Defining Black: Characterization of Soot Reactivity with Thermogravimetrical Methods : Definiera svart: Karaktärisering av sotreaktivitet med termogravimetriska metoder

Abstract: Exhaust emissions in a vehicle has to flow through an exhaust aftertreatment in a diesel vehicle. In a diesel engine, the exhaust emissions are treated with Diesel Oxidation Catalyst (DOC), Diesel Particulate Filter (DPF), and Selective Catalytic Reduction (SCR). Every engine produces a different kind of soot depending on the drive cycle. In this thesis, a study was made on the soot oxidation in DPF so as to reduce the net fuel consumption and hence optimising the engine.This project focuses on DPF, where the soot and ash are trapped on the walls of the filter when the emissions flow through the DPF. Over a period of time, the soot accumulates and causes the pressure inside the filter to increase. To reduce the backpressure due to soot accumulation, soot has to be removed from the filter which is done by a regeneration process in which soot is oxidized.
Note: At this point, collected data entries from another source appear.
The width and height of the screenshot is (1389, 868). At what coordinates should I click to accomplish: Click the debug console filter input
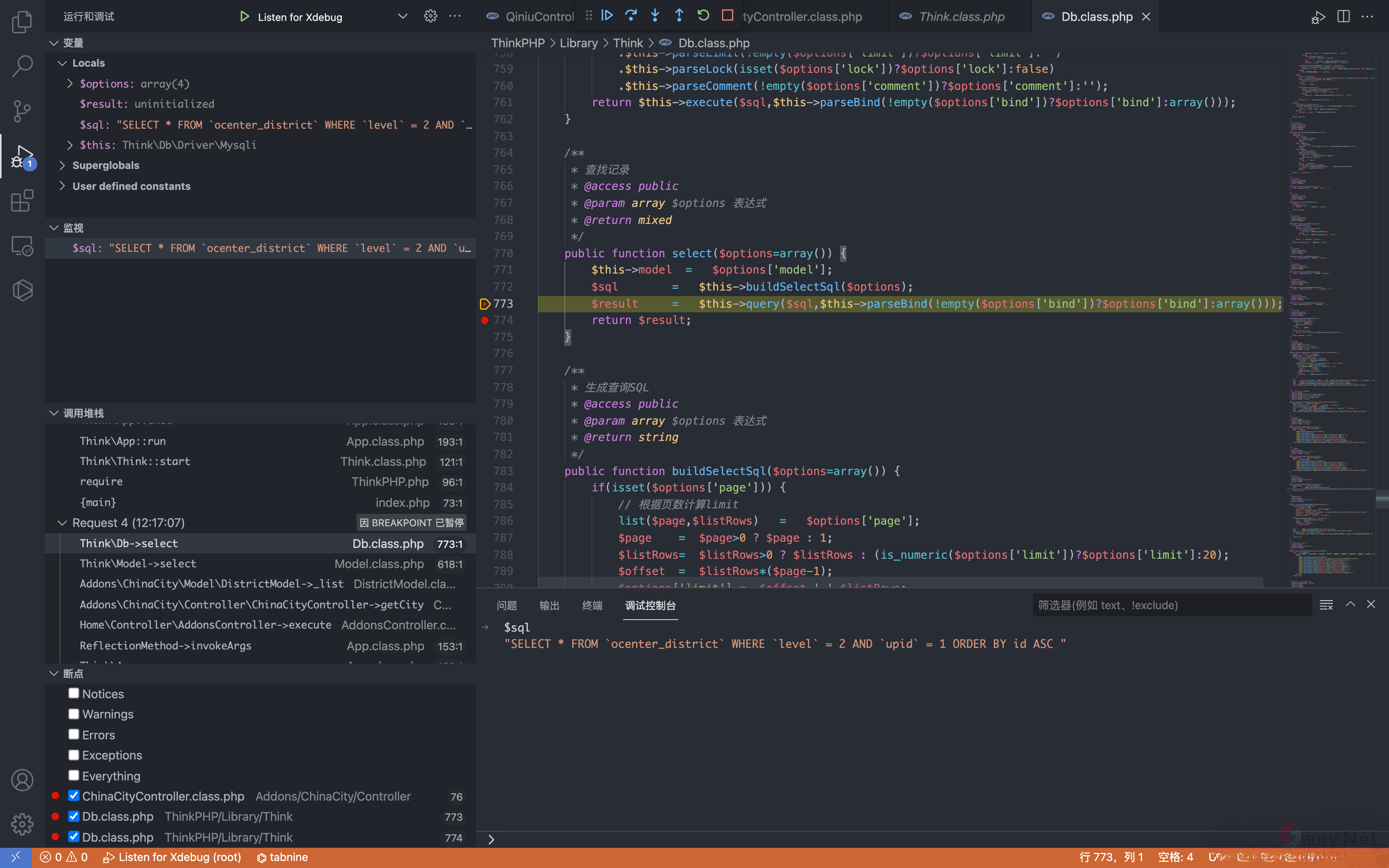(1171, 605)
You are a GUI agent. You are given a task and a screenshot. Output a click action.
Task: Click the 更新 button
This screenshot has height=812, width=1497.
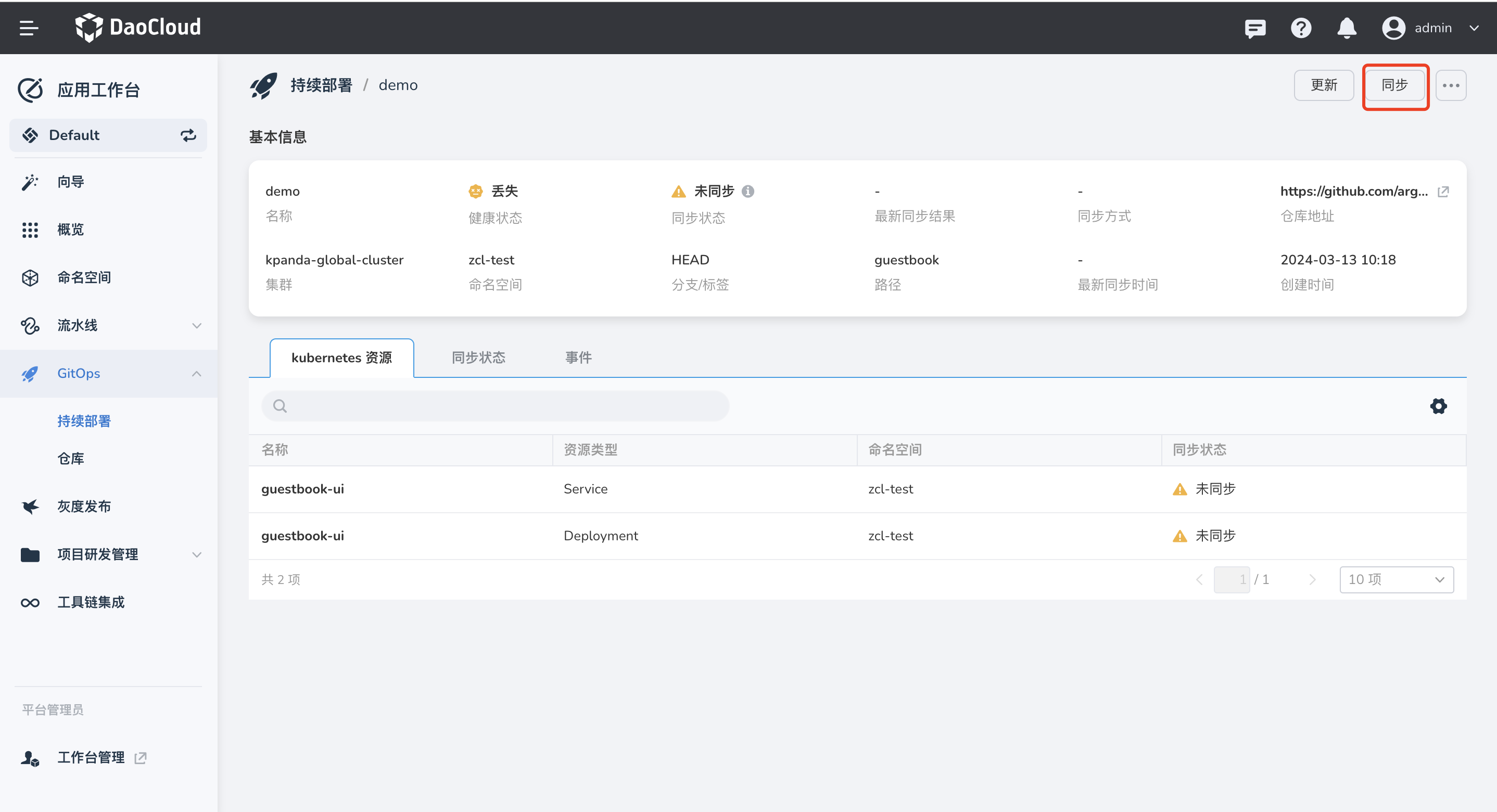tap(1323, 85)
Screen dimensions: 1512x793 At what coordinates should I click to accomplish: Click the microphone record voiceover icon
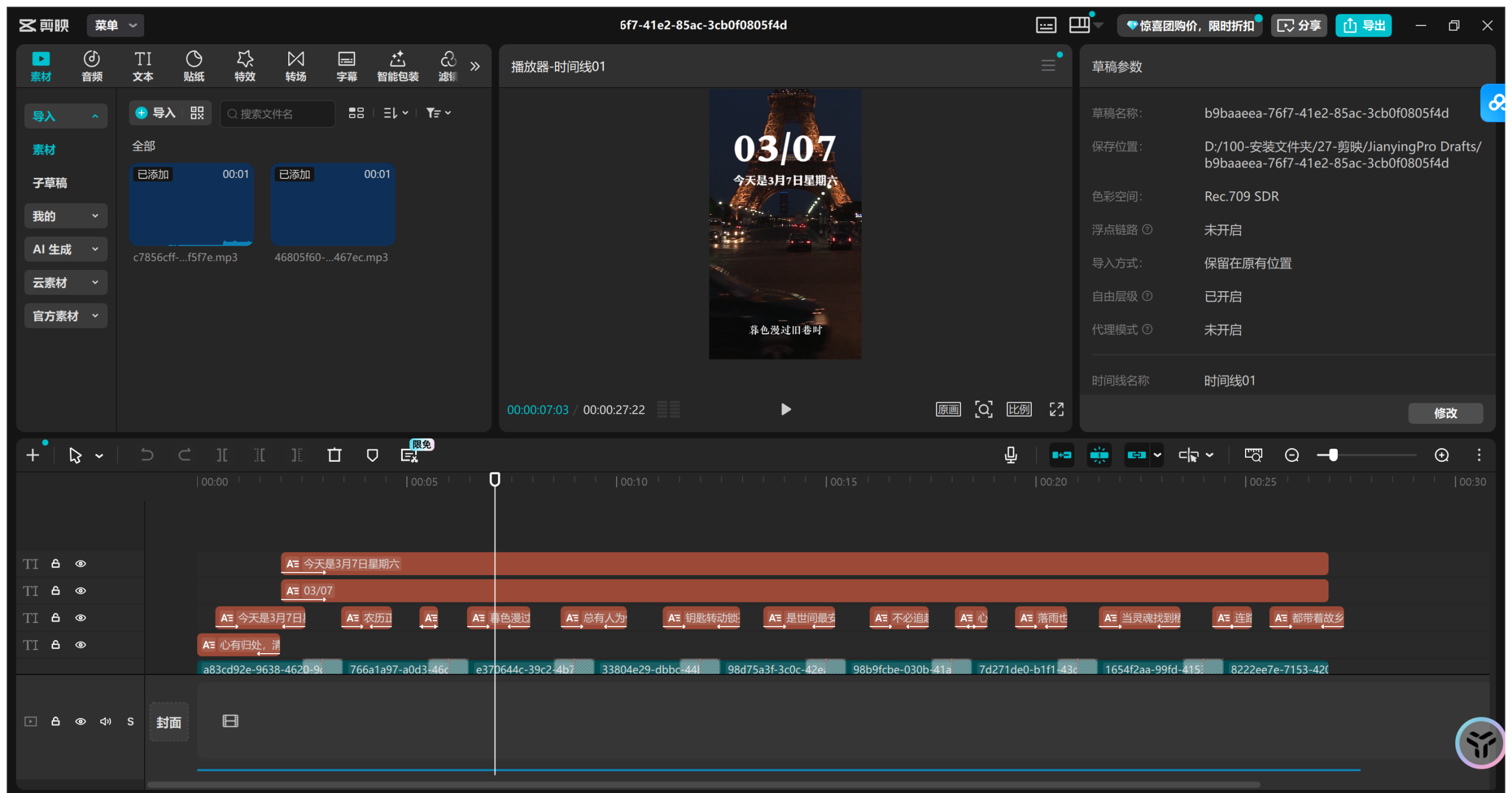pos(1011,455)
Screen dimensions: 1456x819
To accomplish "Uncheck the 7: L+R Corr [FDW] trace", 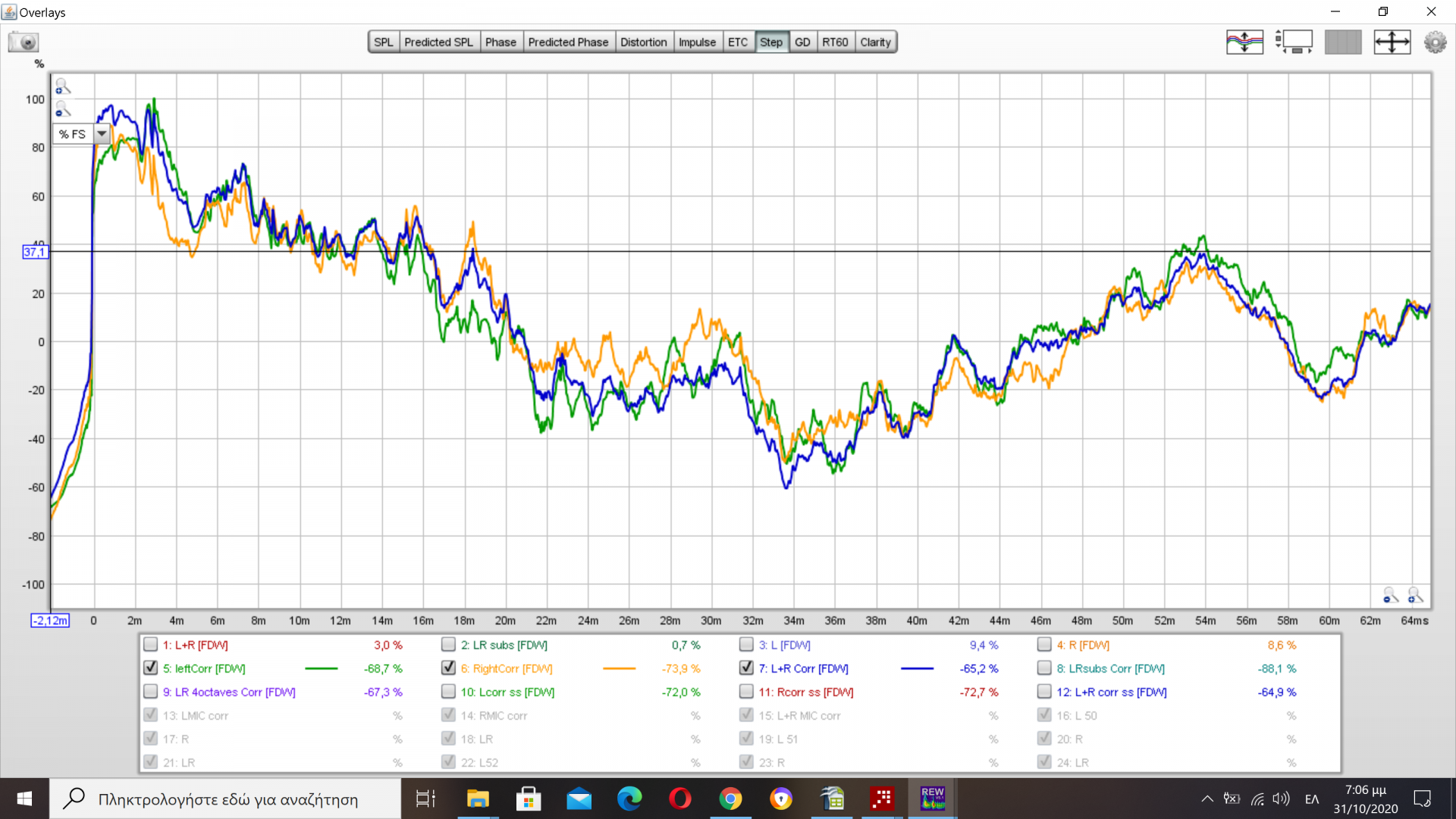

To understand the soot oxidation in the DPF, we study the chemical kinetics of the soot.The soot reacts with NO2, O2, and N2 in a Thermogravimetric Analysis (TGA) instrument, in isothermal conditions. Two soot samples, SORT-1 and FORCED 360 were analyzed with TGA, the rate equations were derived from using Arrhenius type kinetics and the data was processed by MATLAB. The rate at which the soot is oxidized by NO2 and O2 for SORT-1 is higher than for FORCED 360. This trend is observed similarly when both the soot samples react with only O2. When soot oxidation reaction takes place with O2 and NO2 they require a lower temperature of 250 °C-400 °C than compared to samples reacting with only O2 with a temperature of 350 °C - 500 °C. To understand the conditions that affect soot oxidation, the concentration of oxygen was varied and it was found that at higher oxygen concentration the soot oxidized is almost constant. Then soot kinetics were analysed by finding the rate of the reaction, the order of the reaction, and finally the activation energy. The order of the reaction for FORCED 360 and SORT-1 vary and slope of the graph, logarithm of reaction constant vs logarithm of mass shows a non-linearity in the former due to the slower rate of the reaction in SORT-1 than in FORCED 360. The activation energy was found to be 39.3 kJ/mol for SORT-1 and FORCED 360 is 60.8 kJ/mol.